Kenapa sih ada orang seperti Max!? Dan kenapa juga dia ngotot sekali ingin dekat dengannya?!
Lagi pula, kapan sampainya sih? Perasaan jarak Rumahnya tidak terlalu jauh. Eh tunggu.. Rumah? Oh iya, Eila lupa memberitahu Max alamatnya.
"Max!"
"Max!!"
"Ih, Max!"
Deru angin dan faktor memakai helm, membuat suaranya teredam. Max tidak kunjung menyahut, Eila mendengus kesal akhirnya tidak mencoba memanggilnya lagi.
"Cakep-cakep, budek." Lirih Eila.
Ya sudahlah, biar saja Eila lelah.
Hingga akhirnya Motor Sport tersebut berhenti, Eila yang tersadar tidak bisa menyembunyikan wajah bingungnya.

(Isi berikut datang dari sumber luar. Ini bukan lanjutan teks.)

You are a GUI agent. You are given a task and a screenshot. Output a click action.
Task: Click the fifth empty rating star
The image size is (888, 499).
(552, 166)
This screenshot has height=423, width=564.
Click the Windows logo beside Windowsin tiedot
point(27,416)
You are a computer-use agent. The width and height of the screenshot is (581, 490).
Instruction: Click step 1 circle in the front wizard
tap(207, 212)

Motor Max benar-benar berhenti tepat di hadapan pagar sederhana Rumahnya.
"Nggak mau turun? Atau mau jalan-jalan?"
Eila tersadar, matanya menatap Max nampak linglung."Dari mana Lo bisa tau Rumah Gue?"
Max menaikkan kaca helmnya agar dapat melihat wajah Eila lebih jelas.

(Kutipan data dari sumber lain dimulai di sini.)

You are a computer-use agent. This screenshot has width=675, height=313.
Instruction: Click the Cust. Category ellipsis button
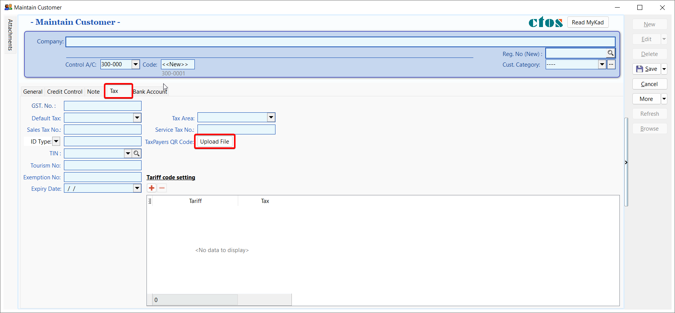(611, 64)
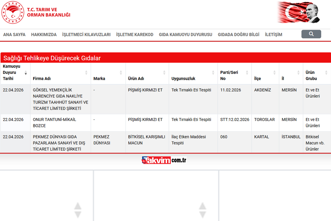Navigate to the İLETİŞİM page
Screen dimensions: 331x221
click(273, 35)
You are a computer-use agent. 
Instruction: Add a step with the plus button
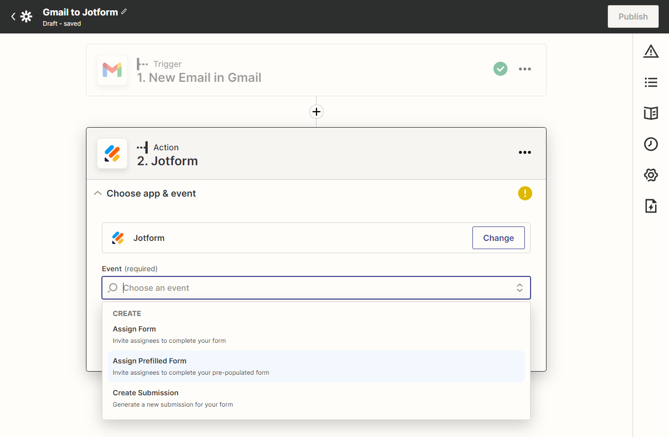point(316,112)

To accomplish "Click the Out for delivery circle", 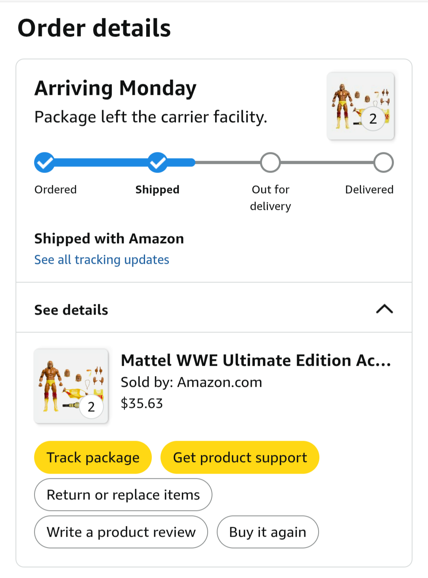I will coord(270,163).
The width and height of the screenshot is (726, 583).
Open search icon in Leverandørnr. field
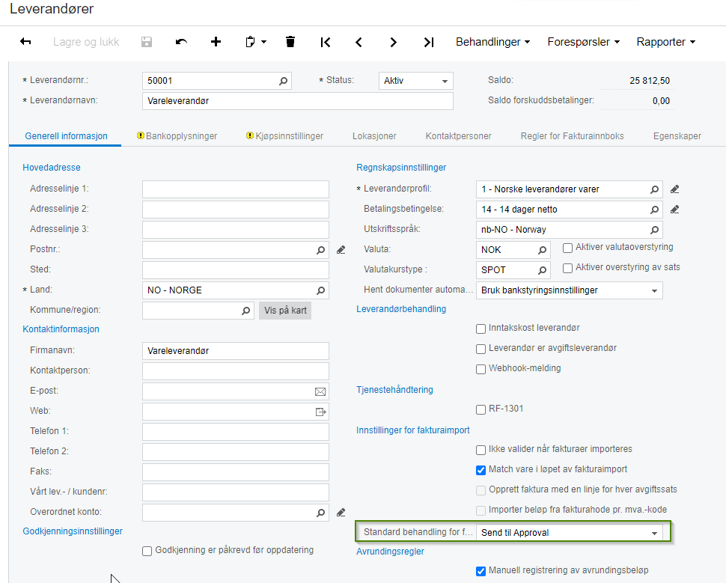coord(283,81)
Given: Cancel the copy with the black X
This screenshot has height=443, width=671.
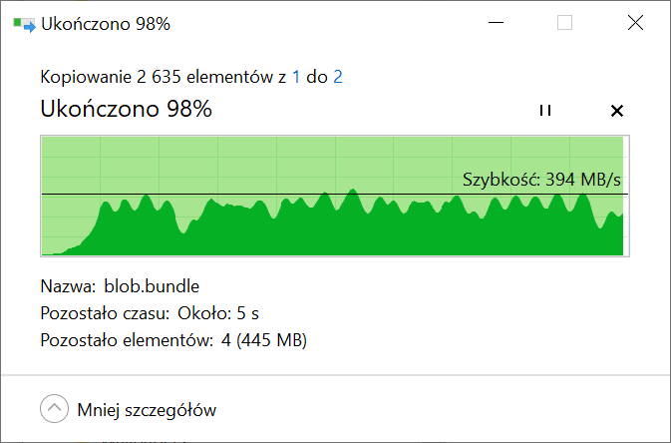Looking at the screenshot, I should 616,111.
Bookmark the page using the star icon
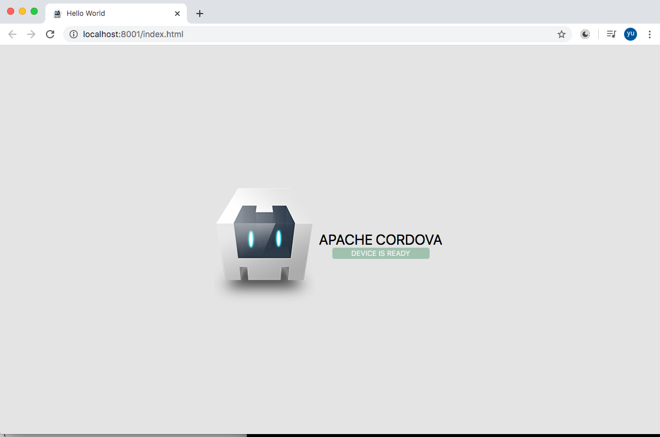The height and width of the screenshot is (437, 660). (562, 34)
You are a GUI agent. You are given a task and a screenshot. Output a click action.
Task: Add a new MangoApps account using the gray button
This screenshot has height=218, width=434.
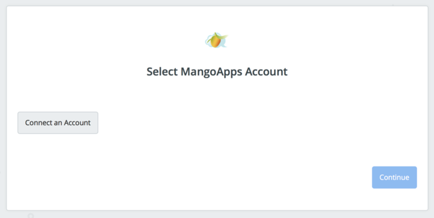pos(58,123)
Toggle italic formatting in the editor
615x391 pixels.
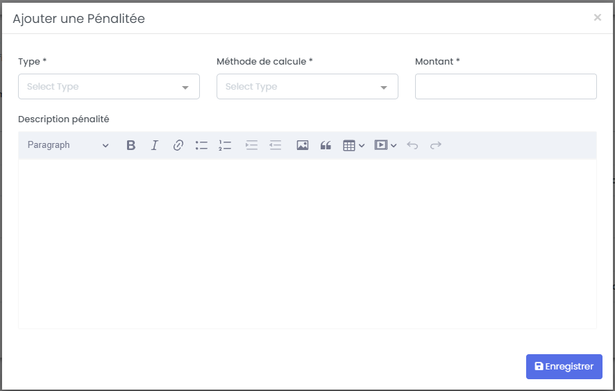pyautogui.click(x=154, y=145)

"Gue tau semua tentang Lo." Ucap Max membuat Eila menganga tak percaya.
"Lo.. Stalker ya?!"
Dalam helm nya, Max terkekeh geli.
Sepertinya pada dasarnya Eila sedang bicara dengan orang gila. Gadis itu mendengus, lantas turun dari Motor Sport nya dan melepas helmnya.
Eila memberikan helm dan Jaket itu pada Max. "Makasih!" Tanpa mau repot-repot menawari Lelaki itu untuk mampir, Eila nyelonong pergi masuk ke dalam rumahnya.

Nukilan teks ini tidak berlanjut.